The words of encouragement, the purposeful direction, the inspiring motivational speaker’s counsel will not make one jot of a difference in our lives if we choose not to change. Have you been inspired by someone or something?

“Therefore, what?” Its my experience that there are many who have not made the connection between what they say they believe and how they actually live their lives. There is a disconnect between words and actions.

Does this apply to you? Why not consider this question at the end of your next meeting, next presentation or next book.

I know I can do better. How will you choose to act?

#actions

The Dangers of Pointing out Faults in Others

It is all too common place and easy to find fault. Do you often point out what is wrong with others? Are you critical of others? Do you frequently fault-find? Are you judgemental? Does this make you miserable? Are you hurting others by pointing out their flaws and weaknesses?  If this describes you, this habit is probably ruining your life, you just might not realise it.  Are you where you want to be with this challenge in your life? What are you going to do about it? Read on – this may be uncomfortable reading for you…

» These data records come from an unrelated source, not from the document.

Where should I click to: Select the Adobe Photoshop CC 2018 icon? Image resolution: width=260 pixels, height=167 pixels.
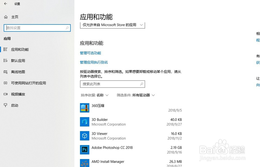pos(85,150)
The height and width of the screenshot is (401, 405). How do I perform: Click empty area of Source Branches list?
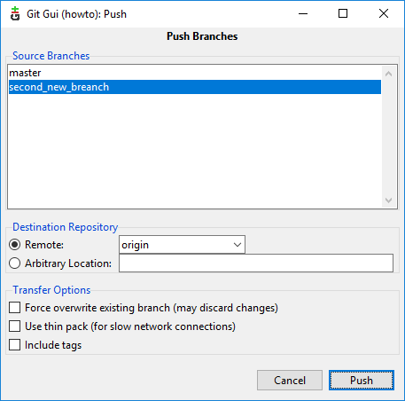click(195, 151)
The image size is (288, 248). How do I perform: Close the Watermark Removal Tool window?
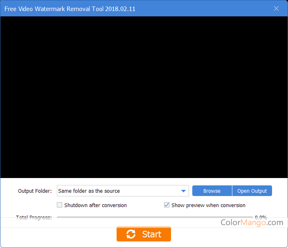click(277, 8)
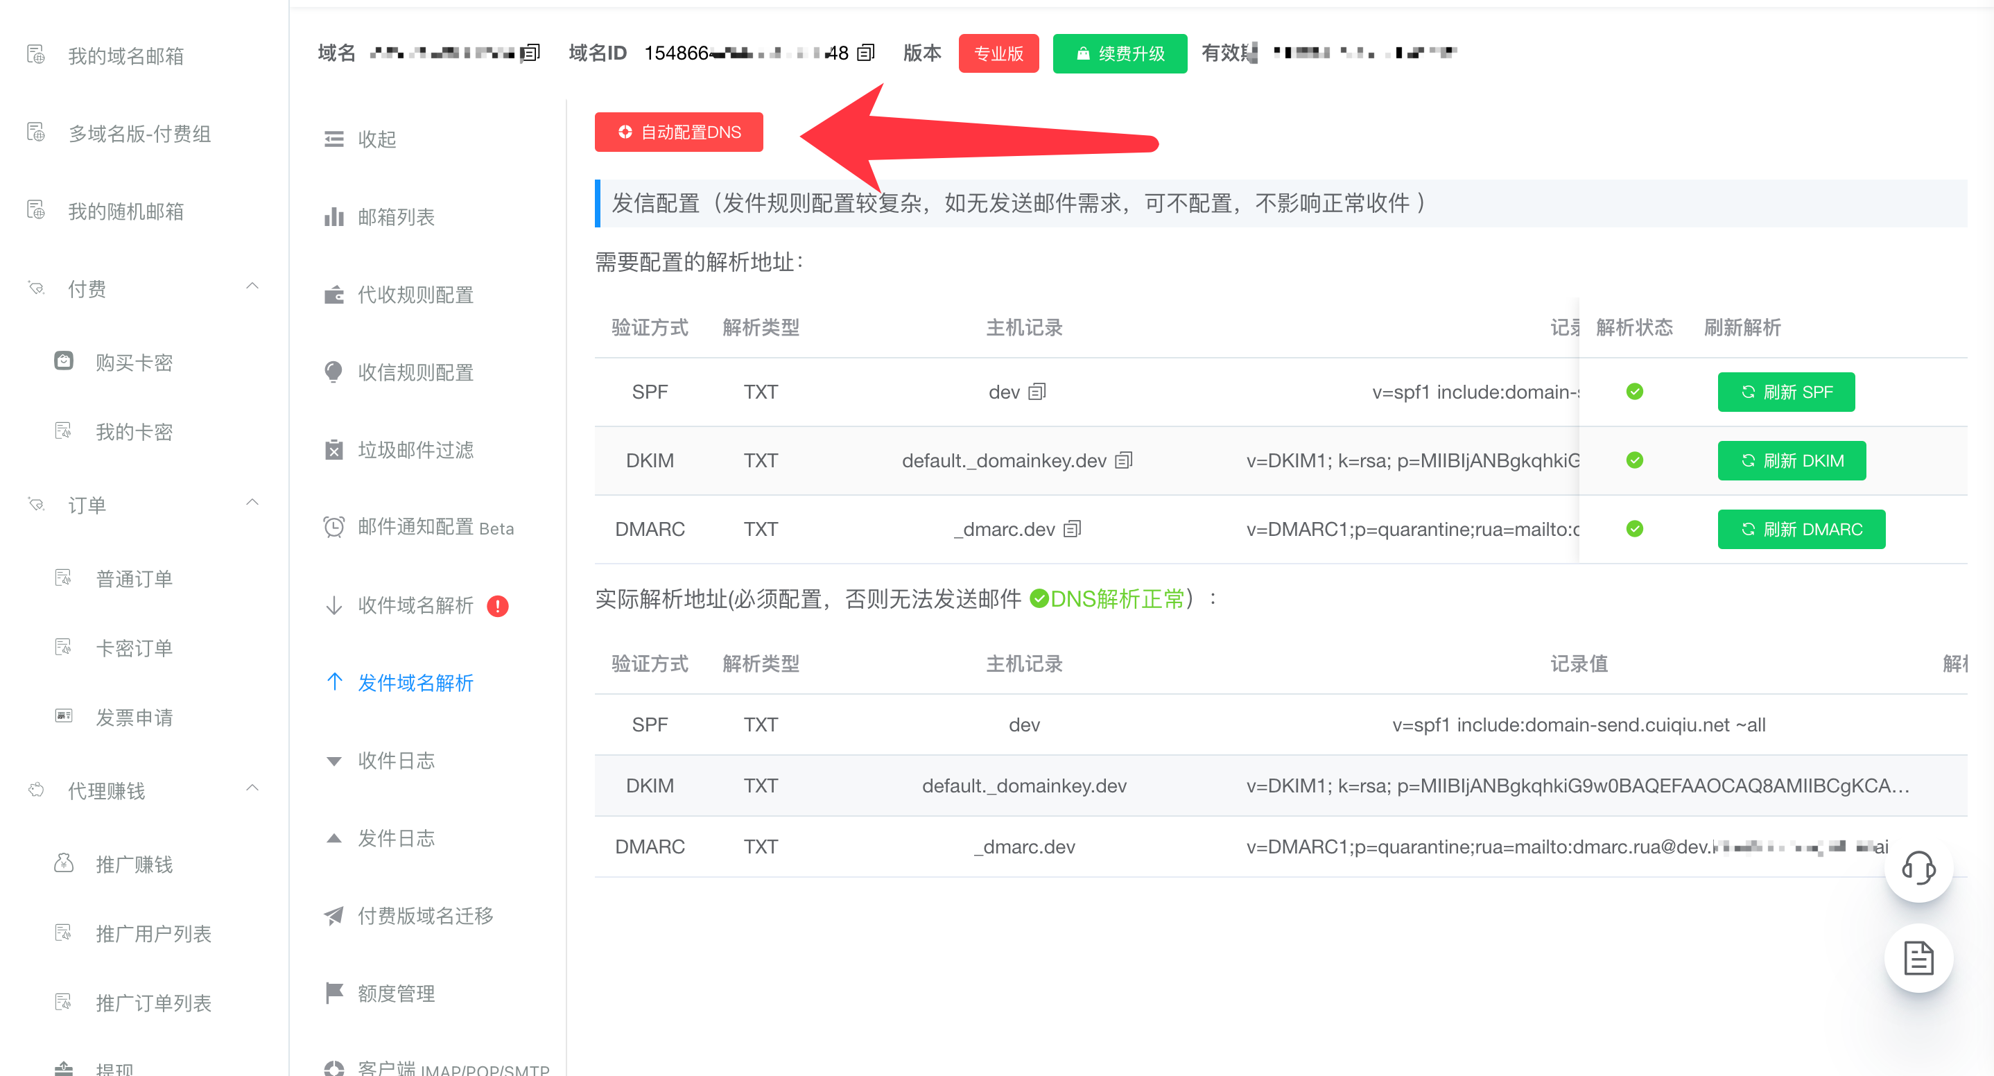The width and height of the screenshot is (1994, 1076).
Task: Refresh the DMARC record resolution
Action: (1801, 529)
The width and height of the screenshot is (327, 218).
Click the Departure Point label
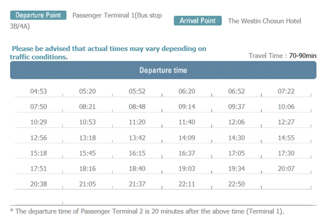[37, 15]
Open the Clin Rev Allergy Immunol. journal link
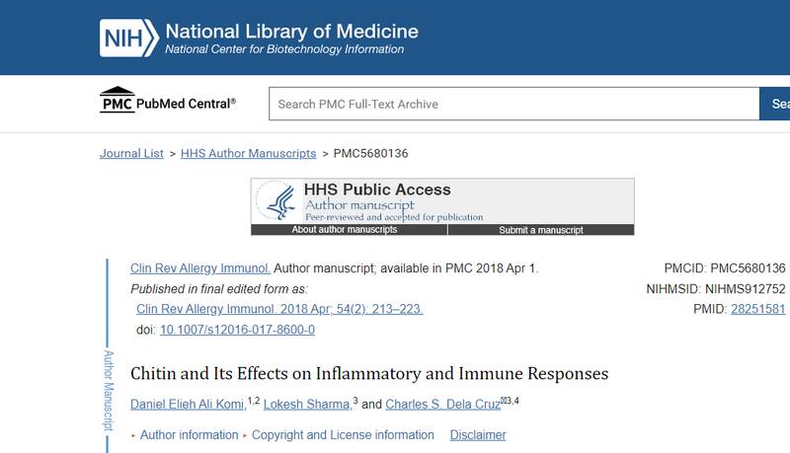 [199, 268]

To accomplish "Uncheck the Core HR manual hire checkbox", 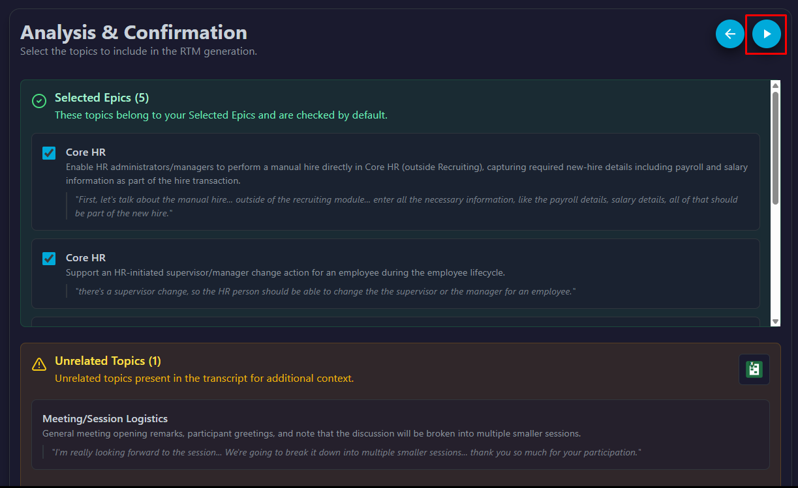I will [49, 153].
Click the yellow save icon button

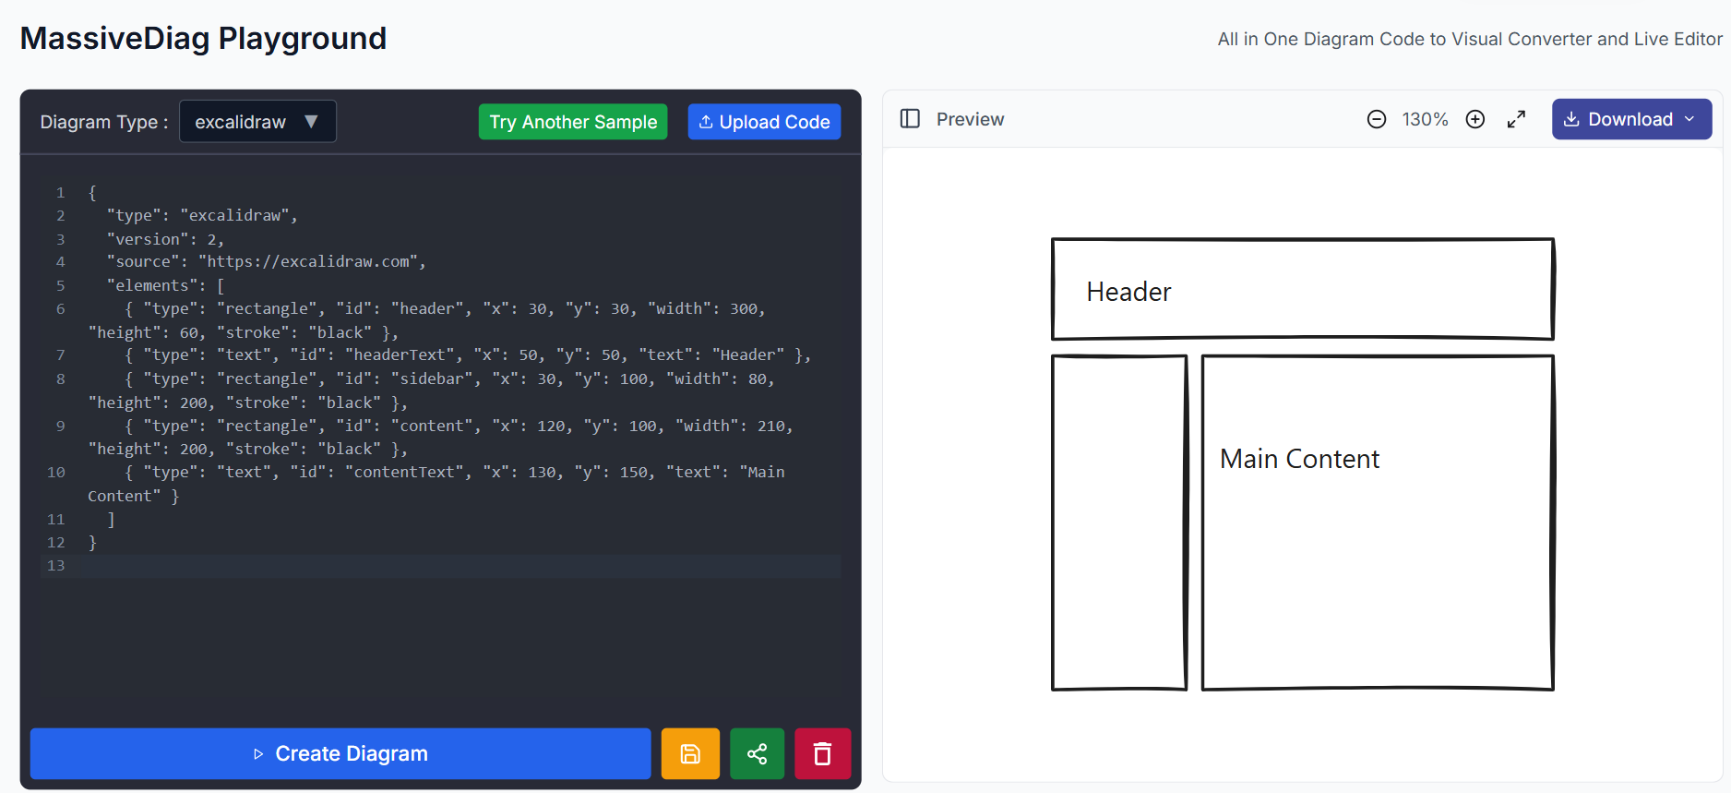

Faultfinding is “the act of pointing out faults, especially faults of a petty nature.” Or in other words – continual criticism, typically concerning trivial things. Pointing out others shortcomings, flaws, criticising, carping, nitpicking, murmuring, using slander, regularly using pejorative terms about others, griping or perhaps in its worst form backbiting (attacking the character of another). Is it hazardous to your well being? Pointing fingers, judging others? Are all of these behaviours dangerous towards others? Is it an issue of pride perhaps? Is it ruining your life? The self righteous and smug thoughts that can provide a fleeting emotional boost, don’t lead to happiness. In my experience those who fault find the most, tend to be amongst the unhappiest people in the group or organisation. For a moment, lets pause and reflect upon how this may be adversely effecting you.

Faultfinding can and does twist the way we see others. It can also drive a wedge between you and others. For some reason or another, we may see ourselves as better or even superior. In essence we become intolerant of the weaknesses of others, in turn distorting the way we may view our own faults. From time to time I think we can all be a little prone to look at the weaknesses, limitations and failings of others. Through my coaching career, I have found that there are some who find fault and criticise in a very destructive way, which can be extremely debilitating to those on the receiving end. There is a huge difference from this, to providing constructive criticism and feedback.

By sad experience, I have found too that if I choose to pursue a course of faultfinding, not only do I usually end up hurting other people, I also end up hurting myself even more. By focusing on faults, we usually end up creating more divisions. Sometimes silence is the better option, with some truths best left unsaid.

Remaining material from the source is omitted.